虽然对张佑迁这个人,谈不上什么喜欢,但设身处地想想……
“有一个前提哦~”四宫说,“不要告诉他我是谁喏。我不喜欢。虽然被人供奉的感觉很棒,但一想到那种虚情假意,就让人作呕。哎—呀~所以一点都不喜欢。”
他们站在房门前,在庄泽哔卡前,四宫提出这么一个要求。
“蹭睡还这么多要求。”
“睡眠的质量,与心情有大的关系嘛。我一向不喜欢旁人假兮兮的奉承,倒不如小孩儿你这种,还比较合我胃口。”四宫双手拉着书包的双肩带,表情却不如动作那边天真,他平和道,“如果对这个人产生厌恶,那么梦的成效也会不好。自然,就没有切实的效果。啊~虽然不喜欢做这些事情,但既然答应了,还是想做好嘛。有求于我的全是蠢货,这是事实,看蠢货犯蠢是乐趣,挑几个帮一帮,也是乐趣。所以咯,就帮我保密嘛。我自己会告诉他的。”
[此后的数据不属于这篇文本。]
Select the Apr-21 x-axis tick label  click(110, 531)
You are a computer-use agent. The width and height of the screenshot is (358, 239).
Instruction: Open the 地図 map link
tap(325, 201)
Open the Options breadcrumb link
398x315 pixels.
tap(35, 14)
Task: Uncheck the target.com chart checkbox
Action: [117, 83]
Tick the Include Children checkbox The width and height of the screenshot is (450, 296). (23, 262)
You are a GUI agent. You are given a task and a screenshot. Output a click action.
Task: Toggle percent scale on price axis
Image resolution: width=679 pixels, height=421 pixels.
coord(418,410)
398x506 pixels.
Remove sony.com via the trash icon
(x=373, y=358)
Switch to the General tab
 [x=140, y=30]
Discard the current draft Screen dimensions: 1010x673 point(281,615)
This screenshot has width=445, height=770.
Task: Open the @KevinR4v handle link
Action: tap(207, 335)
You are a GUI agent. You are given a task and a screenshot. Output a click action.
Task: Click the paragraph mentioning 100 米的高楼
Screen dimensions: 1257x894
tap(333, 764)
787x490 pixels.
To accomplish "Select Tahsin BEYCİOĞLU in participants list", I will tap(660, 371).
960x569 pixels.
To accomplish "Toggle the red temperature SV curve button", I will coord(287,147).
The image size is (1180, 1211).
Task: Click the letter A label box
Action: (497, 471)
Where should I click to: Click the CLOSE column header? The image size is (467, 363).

“喂,”庄泽迟疑问,“你真的,是你表现出的这个样子么?我是说,如果你真的活了八十年。”看看老喜,再看看这个。
真正有阅历的人,不会是这个样子吧。
“啊咿—呀呀~你好敏锐呢!”四宫哈哈笑,拍了拍庄泽的脑袋,“我当然是这样的呀~八十年的人生中,我一直在进行角色扮演呢。”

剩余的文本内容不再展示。